• [Set of tasks]
(1) Please say whether each statement agrees with the article on recession-hit workers, answering yes or no and quoting the words from the article that decide it: (a) The people described outnumber the unemployed. (b) Virginia K. Berlin works at a hospital in Berkeley. (c) Michael E. Morris says he earns less now than seven years ago.
(2) Resume the article on recession-hit workers from its final sentence onward.

They do not fit easily into most pigeonholes that describe the casualties of economic hard times and do not come close to being "truly needy." But they outnumber the unemployed, and they, too, have experienced disruption of jobs and living standards, if not to the same degree.

They are found in more than 12 million households across the nation: persons who have less income in actual dollars now than a year ago because they have a lower-paying job or reduced work hours.

As found in a Washington Post-ABC News poll, these lesser victims of the recession cut a broad swath through American life. They are likely to be working class but not exclusively. Families of moderate to middle means--those with annual incomes of $12,000 to $30,000--are almost equally affected.

Some are angry, others thankful that they are not in worse circumstances.

"I worked in a hospital, and we cut back from 80 hours in a pay period to 72 hours," said Debra A. Ebeling, 25, a financial counselor at Alta Bates Hospital in Berkeley, Calif. "My husband, he's construction and he didn't work hardly at all. We've just been able to make it. We save every little penny and it goes toward living."

Virginia K. Berlin, 61, worked 32 hours last week and 40 the week before at Stampings Inc., an auto parts firm in Roseville, Mich. But some other weeks are much worse.

"We fluctuate between four days and no days," she said. "However the car sales go, we go . . . . I have a terrible time with the heating bills. You put on more clothes, and you pray a lot."

"You don't buy the same cereals, you buy the cheapest things you can," said Michael E. Morris, 31, another Californian, who was a title officer in a Riverside real estate insurance firm before he had to take a lower managerial job and then a sales position. "I'm making less money now than I was seven years ago," he said.

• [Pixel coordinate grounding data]

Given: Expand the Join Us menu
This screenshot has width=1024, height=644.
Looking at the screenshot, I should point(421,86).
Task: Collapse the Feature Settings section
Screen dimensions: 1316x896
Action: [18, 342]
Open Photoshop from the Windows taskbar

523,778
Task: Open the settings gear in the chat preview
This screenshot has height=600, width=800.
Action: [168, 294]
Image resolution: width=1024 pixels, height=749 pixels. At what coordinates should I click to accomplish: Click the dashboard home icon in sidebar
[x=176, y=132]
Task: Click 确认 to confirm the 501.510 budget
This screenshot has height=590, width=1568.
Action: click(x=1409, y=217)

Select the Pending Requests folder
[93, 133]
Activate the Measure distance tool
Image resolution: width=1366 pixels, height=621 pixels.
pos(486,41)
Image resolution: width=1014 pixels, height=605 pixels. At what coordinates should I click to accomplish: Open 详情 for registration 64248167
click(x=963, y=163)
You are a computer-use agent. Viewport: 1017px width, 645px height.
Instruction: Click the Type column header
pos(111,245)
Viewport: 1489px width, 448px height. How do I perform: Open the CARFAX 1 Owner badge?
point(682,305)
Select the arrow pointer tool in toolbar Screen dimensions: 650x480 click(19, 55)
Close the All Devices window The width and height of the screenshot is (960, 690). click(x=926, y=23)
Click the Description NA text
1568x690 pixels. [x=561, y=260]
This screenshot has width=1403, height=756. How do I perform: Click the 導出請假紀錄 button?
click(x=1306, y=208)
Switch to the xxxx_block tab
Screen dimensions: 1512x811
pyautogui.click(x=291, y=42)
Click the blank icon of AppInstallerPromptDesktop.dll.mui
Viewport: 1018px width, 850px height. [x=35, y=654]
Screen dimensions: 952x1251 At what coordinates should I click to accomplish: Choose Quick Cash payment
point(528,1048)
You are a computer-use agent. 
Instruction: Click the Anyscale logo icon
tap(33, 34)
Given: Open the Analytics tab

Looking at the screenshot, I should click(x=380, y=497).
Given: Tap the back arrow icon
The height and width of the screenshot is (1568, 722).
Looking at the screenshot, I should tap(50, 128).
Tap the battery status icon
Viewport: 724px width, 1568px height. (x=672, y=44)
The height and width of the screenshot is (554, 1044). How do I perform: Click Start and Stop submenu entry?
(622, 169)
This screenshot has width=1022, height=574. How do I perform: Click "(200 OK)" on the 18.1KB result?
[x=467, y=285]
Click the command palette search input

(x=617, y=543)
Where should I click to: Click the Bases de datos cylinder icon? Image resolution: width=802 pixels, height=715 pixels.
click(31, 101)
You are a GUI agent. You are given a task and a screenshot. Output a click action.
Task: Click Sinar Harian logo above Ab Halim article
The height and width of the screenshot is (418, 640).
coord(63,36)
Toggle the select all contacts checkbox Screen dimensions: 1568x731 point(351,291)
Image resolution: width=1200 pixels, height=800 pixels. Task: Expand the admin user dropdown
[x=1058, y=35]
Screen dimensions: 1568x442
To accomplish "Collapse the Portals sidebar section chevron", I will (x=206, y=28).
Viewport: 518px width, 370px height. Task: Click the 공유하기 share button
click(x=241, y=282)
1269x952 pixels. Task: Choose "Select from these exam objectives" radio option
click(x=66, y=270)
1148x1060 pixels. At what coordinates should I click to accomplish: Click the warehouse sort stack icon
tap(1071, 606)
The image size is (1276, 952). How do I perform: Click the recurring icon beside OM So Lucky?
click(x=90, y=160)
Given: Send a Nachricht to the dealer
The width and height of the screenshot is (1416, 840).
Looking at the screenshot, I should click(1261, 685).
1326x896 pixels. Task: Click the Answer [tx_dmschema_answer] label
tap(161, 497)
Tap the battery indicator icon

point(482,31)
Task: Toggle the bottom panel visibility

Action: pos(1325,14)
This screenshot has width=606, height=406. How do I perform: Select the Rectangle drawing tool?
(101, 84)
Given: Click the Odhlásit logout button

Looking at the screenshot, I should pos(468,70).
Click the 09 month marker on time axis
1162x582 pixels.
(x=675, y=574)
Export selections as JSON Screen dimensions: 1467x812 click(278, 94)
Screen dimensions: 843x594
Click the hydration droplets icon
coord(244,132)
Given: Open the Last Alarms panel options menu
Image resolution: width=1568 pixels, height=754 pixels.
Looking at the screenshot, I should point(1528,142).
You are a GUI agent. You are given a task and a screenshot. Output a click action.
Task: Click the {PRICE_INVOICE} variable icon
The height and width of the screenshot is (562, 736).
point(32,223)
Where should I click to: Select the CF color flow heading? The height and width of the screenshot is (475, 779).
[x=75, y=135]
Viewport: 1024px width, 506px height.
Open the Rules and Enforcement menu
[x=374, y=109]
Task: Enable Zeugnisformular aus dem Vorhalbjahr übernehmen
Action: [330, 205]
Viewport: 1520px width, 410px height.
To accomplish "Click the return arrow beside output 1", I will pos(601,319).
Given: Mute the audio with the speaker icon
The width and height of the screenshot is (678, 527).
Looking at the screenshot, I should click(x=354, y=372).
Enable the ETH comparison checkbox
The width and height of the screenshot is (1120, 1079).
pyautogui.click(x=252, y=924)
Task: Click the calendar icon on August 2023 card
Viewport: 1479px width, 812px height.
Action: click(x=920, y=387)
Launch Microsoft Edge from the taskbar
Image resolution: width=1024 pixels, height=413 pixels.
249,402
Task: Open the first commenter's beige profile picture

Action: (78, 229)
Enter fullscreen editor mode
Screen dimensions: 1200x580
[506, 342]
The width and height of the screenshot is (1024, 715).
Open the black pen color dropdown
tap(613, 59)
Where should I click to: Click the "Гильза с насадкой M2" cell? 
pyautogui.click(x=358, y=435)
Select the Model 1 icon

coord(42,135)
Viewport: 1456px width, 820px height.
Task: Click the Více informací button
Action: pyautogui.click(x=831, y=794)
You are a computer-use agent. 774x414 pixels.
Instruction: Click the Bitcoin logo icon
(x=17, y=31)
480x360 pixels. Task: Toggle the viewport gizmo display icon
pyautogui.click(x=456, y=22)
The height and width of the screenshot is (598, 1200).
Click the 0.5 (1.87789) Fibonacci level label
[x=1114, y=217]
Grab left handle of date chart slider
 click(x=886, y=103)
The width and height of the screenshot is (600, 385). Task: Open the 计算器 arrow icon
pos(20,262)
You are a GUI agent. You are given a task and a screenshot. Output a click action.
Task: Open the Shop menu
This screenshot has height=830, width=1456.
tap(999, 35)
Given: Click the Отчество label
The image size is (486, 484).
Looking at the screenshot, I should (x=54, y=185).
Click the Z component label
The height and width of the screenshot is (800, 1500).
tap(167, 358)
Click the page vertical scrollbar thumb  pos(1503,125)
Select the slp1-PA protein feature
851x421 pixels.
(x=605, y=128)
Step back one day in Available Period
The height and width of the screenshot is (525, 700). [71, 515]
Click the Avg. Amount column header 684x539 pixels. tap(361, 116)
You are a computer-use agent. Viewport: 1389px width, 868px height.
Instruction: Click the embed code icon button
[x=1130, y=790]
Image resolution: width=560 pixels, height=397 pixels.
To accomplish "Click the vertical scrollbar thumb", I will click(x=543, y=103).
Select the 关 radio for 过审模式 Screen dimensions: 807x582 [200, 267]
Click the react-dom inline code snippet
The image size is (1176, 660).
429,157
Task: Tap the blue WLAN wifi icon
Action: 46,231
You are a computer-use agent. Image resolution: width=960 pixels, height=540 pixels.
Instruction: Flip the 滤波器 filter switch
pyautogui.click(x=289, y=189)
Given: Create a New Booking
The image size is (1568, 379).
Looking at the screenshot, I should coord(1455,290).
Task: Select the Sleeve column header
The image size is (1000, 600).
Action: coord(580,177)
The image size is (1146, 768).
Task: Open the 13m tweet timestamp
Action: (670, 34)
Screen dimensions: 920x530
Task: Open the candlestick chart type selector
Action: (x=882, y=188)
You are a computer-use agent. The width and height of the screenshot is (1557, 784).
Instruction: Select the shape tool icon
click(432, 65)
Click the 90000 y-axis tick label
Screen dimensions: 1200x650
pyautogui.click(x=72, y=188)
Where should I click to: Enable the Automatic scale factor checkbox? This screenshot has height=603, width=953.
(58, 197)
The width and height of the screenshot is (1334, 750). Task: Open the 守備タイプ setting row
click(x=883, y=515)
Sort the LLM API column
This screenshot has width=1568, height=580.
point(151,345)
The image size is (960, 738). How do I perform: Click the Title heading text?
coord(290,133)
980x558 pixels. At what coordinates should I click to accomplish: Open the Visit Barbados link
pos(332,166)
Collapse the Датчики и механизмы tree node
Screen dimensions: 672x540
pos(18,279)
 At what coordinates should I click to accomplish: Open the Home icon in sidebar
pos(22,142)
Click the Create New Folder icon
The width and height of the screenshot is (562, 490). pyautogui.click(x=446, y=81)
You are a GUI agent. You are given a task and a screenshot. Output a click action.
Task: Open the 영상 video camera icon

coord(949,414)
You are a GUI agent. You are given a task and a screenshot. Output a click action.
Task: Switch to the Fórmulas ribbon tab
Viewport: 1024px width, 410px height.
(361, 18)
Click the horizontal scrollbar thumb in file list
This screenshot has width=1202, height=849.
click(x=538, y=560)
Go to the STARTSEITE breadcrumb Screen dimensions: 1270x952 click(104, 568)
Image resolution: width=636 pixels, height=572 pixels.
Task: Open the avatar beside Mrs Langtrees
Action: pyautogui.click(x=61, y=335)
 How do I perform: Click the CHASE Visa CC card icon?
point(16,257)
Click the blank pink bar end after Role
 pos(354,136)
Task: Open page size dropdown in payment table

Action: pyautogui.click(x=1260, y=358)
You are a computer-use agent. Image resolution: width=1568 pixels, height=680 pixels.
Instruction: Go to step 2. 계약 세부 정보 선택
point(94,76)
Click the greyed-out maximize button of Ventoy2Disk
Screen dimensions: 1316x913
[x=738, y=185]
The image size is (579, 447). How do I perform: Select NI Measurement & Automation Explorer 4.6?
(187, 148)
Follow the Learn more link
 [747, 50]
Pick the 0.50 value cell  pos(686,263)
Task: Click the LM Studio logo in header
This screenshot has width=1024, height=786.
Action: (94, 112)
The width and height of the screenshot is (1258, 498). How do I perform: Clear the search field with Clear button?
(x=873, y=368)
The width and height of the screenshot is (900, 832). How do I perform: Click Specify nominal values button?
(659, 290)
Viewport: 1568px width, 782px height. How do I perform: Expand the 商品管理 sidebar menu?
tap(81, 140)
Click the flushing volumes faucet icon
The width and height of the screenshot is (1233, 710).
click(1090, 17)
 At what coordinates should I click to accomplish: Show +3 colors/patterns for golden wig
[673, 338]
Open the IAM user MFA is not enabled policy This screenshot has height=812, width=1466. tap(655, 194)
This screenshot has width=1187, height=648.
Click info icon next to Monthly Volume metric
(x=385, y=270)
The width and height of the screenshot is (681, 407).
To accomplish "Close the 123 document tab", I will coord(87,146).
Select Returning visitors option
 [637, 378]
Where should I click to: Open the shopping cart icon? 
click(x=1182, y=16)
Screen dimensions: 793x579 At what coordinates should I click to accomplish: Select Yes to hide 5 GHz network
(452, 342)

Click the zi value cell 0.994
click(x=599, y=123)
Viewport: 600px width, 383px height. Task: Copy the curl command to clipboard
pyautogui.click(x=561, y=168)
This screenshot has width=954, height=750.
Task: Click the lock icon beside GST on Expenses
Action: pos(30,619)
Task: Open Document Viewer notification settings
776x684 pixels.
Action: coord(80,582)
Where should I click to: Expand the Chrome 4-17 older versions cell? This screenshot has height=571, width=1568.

• [Answers for the tasks]
(1)
(a) Yes: "But they outnumber the unemployed"
(b) No: "worked 32 hours last week and 40 the week before at Stampings Inc., an auto parts firm in Roseville, Mich."
(c) Yes: "I'm making less money now than I was seven years ago"

(2)
Ebeling, Berlin and Morris were among 1,510 people selected randomly for interviews from Jan. 18-23 in the latest Post-ABC News poll. One in every seven, or 15 percent, said their household incomes had been reduced in the last year, not because of unemployment but because someone had to take a lower-paying job or because working hours were reduced.

Twenty-eight percent said someone in their household had lost a job in the last year. Taken together, the poll findings suggest that 43 percent, or more than 35 million households, have been getting by on reduced circumstances because of work that is not there.

Those figures may be high. Some people do not understand poll questions; others may exaggerate their problems in talking to media interviewers, and polls are not perfect instruments.

With that caveat, the figures show a doubling since October, when 22 percent in a similar Post-ABC News poll said their household incomes had been reduced in the last year by a forced change in jobs or shortened work hours (a combined 9 percent) or unemployment (13 percent).

Families hurt by reduced employment are found in all regions, suburbs and small towns, and there are as many whites as blacks. Some other figures:

* In the Midwest, 18 percent said someone in the household took a lower-paying job or had to work fewer hours last year. The figure was 14 percent in the West and South and 13 percent in the East.

* Even one in 10 households with incomes of more than $30,000 a year experienced pay cuts, compared to one in five of those earning $20,000 to $30,000 and one in six with incomes from $8,000 to $20,000.

* In households where someone took a pay cut, one in four employed persons feared losing their job in the next six months. Partly because of such fears, workers who took lower paying jobs are thankful that things are not worse.

"I've been very lucky," said Joseph D. LaFace, an economics professor laid off by the University of Central Arkansas last year. "I looked for almost four months in banking, and there was absolutely nothing."

LaFace now works as an economist for the state of Arkansas, and his wife works at a gift shop for the minimum wage. Although he is making somewhat less than before, their combined income is still more than $24,000 a year, he said.

Most workers have absorbed income losses by hunkering down.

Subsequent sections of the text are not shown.